Nel corso di 35 ispezioni in strutture ricettive che ospitano studenti in gita, i Carabinieri del N.A.S. di Taranto hanno rilevato irregolarità in oltre il 50% dei casi: sequestrati 750 kg di alimenti, chiusi un albergo e un agriturismo per un valore complessivo di 4,5 milioni di euro
Al fine di garantire la sicurezza e il rispetto delle normative nel settore dell’accoglienza, in particolare per le strutture che ospitano studenti in gita scolastica, i Carabinieri del N.A.S. (Nucleo Antisofisticazione e Sanità) di Taranto hanno condotto un’intensa attività ispettiva nelle province di Taranto e Brindisi.
Sono stati effettuati 35 controlli presso strutture alberghiere e agriturismi, 17 dei quali sono risultati non conformi alle normative vigenti. Le ispezioni hanno portato all’accertamento di 35 violazioni di carattere amministrativo, alla segnalazione di 17 persone alle Autorità competenti, al sequestro di 750 kg di alimenti vari non tracciati e, nei casi più gravi, alla chiusura di un albergo e di un agriturismo, per un valore commerciale complessivo stimato in circa 4.500.000 euro.

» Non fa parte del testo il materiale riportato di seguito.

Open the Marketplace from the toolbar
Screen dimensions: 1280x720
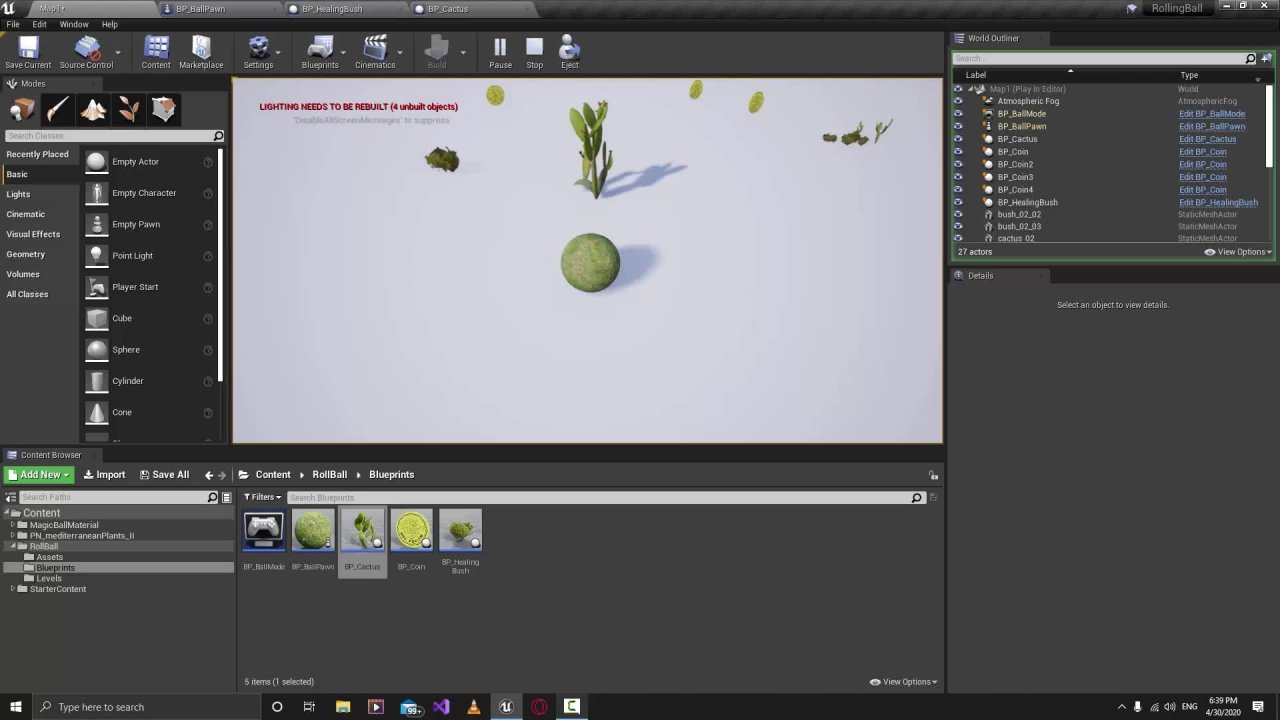coord(201,52)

Tra le infrazioni più comuni riscontrate, la gestione difforme rispetto ai titoli autorizzativi, l’impiego di alimenti privi di tracciabilità, e l’utilizzo di acqua con parametri microbiologici non conformi e quindi non idonea al consumo umano.
L’intervento dei NAS testimonia l’attenzione dell’Arma dei Carabinieri alla tutela della salute pubblica, in particolare quando si tratta di minori coinvolti in attività scolastiche, confermando l’importanza dei controlli preventivi per garantire standard di sicurezza e igiene adeguati.